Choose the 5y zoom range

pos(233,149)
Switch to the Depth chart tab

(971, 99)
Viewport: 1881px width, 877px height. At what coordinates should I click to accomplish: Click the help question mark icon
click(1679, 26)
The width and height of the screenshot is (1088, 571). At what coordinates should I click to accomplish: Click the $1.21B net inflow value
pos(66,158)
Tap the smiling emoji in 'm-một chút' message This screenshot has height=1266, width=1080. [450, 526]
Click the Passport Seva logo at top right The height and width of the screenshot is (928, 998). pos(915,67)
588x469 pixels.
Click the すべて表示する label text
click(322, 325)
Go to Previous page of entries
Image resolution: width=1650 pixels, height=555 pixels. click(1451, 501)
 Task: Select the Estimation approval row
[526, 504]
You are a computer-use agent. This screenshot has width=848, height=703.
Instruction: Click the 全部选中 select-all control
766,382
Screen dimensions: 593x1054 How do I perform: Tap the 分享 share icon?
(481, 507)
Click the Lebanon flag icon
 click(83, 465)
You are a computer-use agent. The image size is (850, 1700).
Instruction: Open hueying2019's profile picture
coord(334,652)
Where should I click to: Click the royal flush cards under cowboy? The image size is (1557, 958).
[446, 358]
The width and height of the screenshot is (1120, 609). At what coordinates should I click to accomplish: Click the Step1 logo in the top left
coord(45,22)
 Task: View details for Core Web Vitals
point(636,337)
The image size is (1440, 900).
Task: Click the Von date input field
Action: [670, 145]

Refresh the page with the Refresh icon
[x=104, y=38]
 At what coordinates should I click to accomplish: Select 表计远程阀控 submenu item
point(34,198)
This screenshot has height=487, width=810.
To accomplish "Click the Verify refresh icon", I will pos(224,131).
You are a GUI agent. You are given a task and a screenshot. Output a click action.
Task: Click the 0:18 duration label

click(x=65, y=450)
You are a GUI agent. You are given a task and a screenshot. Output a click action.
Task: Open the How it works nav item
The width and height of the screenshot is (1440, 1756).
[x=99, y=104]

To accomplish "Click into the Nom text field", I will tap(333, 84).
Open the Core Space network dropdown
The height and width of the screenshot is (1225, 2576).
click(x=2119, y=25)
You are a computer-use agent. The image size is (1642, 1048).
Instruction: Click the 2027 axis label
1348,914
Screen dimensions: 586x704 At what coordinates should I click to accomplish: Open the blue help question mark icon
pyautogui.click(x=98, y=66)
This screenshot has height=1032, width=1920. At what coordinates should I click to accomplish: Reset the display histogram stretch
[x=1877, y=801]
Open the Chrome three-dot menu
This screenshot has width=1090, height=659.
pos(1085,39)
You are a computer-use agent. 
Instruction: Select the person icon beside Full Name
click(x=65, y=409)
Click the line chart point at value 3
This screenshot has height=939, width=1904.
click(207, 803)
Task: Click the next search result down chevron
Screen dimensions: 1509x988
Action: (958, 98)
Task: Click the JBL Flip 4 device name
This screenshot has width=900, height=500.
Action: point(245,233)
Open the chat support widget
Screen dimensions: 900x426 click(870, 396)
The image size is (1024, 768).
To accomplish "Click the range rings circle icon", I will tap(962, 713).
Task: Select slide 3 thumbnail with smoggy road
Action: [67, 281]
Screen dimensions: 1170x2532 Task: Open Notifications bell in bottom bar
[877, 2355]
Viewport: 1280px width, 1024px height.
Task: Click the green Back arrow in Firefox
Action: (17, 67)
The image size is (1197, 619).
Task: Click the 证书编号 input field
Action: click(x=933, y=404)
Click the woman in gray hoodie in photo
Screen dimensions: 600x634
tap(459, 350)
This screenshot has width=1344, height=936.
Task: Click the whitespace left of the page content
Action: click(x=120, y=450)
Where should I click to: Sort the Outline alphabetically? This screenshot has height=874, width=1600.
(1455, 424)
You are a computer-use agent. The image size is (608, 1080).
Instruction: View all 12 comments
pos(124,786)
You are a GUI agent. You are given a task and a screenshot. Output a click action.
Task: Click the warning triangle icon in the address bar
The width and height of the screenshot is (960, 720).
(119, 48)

*****

# WORK TO BE COMPLETED
Your answer should be each line of the data that contains the word "agent", copied as it stands.

# EXPECTED OUTPUT
You are a computer-use agent. This screenshot has width=848, height=703.
You are a computer-use agent. The image size is (850, 1700).
You are a GUI agent. You are given a task and a screenshot. Output a click action.
You are a GUI agent. You are given a task and a screenshot. Output a click action.
You are a computer-use agent. The image size is (1642, 1048).
You are a computer-use agent. 
You are a computer-use agent. The image size is (608, 1080).
You are a GUI agent. You are given a task and a screenshot. Output a click action.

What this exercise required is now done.